Tight restrictions on spending, intended to meet EU rules, delivered budget surpluses for the government. The Bulgarian currency, the lev, was pegged to the euro, effectively taking powers to set monetary policy out of Bulgarian hands.
That neoliberal framework has been rigidly observed. At the level of party politics, everything appears to be in flux. New political parties have won elections twice in the last decade. Most Bulgarians voted differently in 2013 than they did in 2001. Yet the rotation of acronyms and personnel at the top has no meaningful impact on policy. GERB, the “Party for the European Development of Bulgaria” was simply the latest manifestation of this cycle, although perhaps more nakedly corrupt than previously.

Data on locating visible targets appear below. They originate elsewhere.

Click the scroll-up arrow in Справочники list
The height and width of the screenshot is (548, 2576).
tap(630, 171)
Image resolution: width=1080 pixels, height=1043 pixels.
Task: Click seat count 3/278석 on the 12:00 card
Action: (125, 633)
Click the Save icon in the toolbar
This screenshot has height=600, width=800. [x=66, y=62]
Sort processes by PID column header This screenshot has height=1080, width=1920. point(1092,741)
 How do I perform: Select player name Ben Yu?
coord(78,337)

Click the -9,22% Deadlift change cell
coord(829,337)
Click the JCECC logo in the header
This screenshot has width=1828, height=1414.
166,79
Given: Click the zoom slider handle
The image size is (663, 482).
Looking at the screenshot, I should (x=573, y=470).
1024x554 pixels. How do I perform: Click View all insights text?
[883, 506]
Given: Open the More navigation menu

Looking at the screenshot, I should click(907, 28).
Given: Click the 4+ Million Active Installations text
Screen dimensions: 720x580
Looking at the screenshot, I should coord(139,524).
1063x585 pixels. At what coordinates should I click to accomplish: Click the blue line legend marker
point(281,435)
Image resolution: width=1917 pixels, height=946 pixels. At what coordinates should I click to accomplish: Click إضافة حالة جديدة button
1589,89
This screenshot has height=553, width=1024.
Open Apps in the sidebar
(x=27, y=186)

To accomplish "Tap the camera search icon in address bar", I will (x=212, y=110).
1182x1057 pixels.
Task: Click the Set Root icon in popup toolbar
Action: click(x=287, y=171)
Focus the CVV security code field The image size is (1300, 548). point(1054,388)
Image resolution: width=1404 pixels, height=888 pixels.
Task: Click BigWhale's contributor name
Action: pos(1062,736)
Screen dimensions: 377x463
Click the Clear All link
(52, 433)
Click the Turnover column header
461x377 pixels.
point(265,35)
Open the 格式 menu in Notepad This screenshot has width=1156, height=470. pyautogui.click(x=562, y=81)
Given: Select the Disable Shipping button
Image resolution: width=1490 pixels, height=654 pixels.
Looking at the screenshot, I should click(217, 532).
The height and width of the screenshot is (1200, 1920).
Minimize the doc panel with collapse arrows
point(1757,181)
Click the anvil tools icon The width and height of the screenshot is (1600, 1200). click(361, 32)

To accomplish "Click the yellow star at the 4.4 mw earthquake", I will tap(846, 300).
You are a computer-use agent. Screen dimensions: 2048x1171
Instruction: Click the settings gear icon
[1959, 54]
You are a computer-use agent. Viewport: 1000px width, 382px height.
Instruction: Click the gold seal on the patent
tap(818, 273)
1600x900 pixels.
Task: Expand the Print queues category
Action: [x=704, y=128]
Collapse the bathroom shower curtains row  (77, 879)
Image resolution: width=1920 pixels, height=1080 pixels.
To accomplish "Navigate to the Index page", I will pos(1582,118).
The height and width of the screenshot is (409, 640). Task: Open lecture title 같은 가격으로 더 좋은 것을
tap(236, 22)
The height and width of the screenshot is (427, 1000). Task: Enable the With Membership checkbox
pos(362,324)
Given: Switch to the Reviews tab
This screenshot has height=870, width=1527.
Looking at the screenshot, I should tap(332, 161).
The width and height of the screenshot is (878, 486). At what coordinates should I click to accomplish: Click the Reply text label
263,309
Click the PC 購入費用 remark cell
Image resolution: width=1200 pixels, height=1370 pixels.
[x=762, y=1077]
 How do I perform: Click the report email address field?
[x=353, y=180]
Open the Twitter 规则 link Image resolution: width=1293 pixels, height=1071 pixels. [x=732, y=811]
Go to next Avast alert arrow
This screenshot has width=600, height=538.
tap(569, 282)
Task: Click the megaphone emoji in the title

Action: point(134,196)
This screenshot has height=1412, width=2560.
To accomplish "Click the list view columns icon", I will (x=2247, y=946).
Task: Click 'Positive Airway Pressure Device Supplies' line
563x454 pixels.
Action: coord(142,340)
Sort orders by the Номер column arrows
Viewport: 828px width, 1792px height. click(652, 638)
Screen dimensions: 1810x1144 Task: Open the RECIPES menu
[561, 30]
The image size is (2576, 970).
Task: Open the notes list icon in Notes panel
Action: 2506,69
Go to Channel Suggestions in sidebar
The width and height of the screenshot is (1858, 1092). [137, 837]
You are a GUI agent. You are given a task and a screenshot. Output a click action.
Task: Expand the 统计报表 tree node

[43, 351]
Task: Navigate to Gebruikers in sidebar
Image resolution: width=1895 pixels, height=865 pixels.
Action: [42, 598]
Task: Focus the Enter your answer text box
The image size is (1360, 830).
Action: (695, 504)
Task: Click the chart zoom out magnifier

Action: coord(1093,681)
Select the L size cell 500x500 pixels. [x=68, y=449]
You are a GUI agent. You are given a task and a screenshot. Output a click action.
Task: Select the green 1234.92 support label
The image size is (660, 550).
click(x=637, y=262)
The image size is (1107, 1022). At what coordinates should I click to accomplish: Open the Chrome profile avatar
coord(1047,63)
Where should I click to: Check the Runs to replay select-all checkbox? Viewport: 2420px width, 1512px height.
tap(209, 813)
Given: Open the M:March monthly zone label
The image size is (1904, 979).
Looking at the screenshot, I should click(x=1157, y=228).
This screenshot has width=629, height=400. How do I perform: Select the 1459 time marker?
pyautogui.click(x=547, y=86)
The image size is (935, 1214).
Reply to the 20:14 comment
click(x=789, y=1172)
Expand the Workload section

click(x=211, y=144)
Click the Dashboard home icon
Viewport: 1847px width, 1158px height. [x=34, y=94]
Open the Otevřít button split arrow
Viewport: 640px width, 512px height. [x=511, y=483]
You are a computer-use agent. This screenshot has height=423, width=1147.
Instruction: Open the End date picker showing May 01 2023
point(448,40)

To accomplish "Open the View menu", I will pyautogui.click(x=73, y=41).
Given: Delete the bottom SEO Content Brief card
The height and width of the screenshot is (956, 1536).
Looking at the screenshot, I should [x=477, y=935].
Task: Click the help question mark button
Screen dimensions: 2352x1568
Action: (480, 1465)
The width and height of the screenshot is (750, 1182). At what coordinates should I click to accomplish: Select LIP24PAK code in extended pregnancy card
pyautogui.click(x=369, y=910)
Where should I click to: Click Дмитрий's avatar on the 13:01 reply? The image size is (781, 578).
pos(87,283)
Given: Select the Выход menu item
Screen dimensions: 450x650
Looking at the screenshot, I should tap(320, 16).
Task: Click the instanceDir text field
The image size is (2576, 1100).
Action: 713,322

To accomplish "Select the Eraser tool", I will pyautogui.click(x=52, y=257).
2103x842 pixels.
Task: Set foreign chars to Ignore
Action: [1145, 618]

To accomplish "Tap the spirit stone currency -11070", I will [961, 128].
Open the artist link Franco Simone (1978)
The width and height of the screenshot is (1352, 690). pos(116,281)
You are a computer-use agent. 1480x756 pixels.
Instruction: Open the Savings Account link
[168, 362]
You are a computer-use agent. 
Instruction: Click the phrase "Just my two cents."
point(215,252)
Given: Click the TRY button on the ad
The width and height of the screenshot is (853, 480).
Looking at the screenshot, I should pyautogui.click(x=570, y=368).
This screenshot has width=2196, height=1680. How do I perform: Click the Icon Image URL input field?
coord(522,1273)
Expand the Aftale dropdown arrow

But as the wider EU economy has faltered in the wake of the financial crisis, Bulgaria has been left with no available alternative. Wages are now falling, poverty and unemployment rising, with the latter now back up to 12%. Profiteering in basic services like electricity, led by privatised energy concerns, helped drive protests earlier this year. And governments, locked into neoliberal politics, have turned into little more than gangs looking to preserve their own interests – while imposing austerity measures.
The response of the major EU powers has been to insist on business as usual. Angela Merkel has even held up Bulgaria as an example of successful austerity for others, like Greece, to follow. But it is the imposition of rigidly neoliberal rules on spending and monetary policy that is pushing ordinary Bulgarians to despair. The future looks increasingly bleak, with no alternative in sight.
Organic crisis
The protests of February were large enough to see off a government. But they have not been able to form an alternative political leadership – worse, there are suggestions that one of the new parties established out of the movement, Orlov Most, was colluding with GERB. The Greens and the Bulgarian Left both failed to reach even 1% of the vote. It is little surprise that, in this situation, the ultra-nationalists and the fascists can gain ground.
Antonio Gramsci wrote of an “organic crisis” in society, in which “the old is dying and the new cannot be born; in this interregnum, a great variety of morbid symptoms appear”. Protests will undoubtedly continue, whatever arrangements are made at the top of society. But unless the left can begin to offer a coherent, credible alternative to neoliberalism, the “morbid symptoms” of corruption and social decay will continue.